** Begin The records **

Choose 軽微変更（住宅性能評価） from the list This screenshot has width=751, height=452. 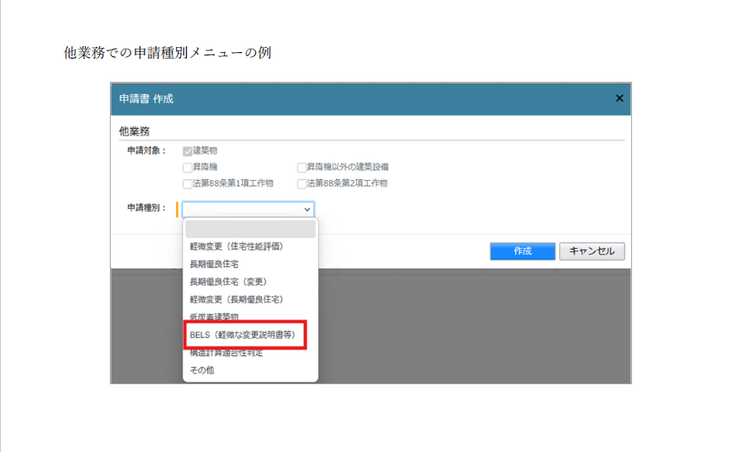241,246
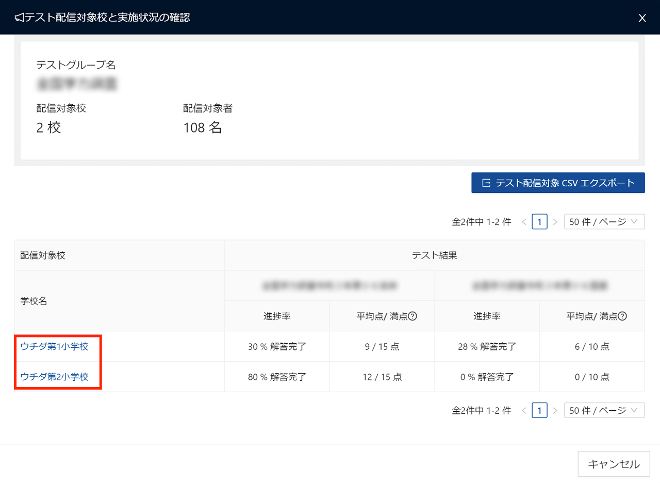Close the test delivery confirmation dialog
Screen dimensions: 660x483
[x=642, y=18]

** End The records **
** Begin The records **

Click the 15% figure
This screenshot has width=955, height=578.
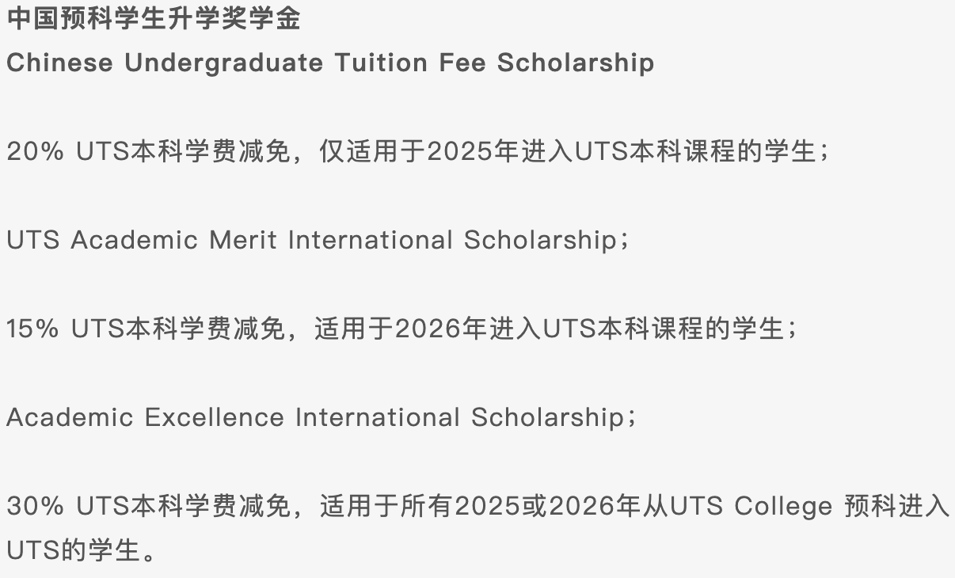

** End The records **

** Task objective **
Rewrite the records from the line with "Click the 15% figure" to the line with "This screenshot has width=955, height=578.", changing "figure" to "number" and leaving everything else as it is. Give only those lines.

** Exercise output **
Click the 15% number
This screenshot has width=955, height=578.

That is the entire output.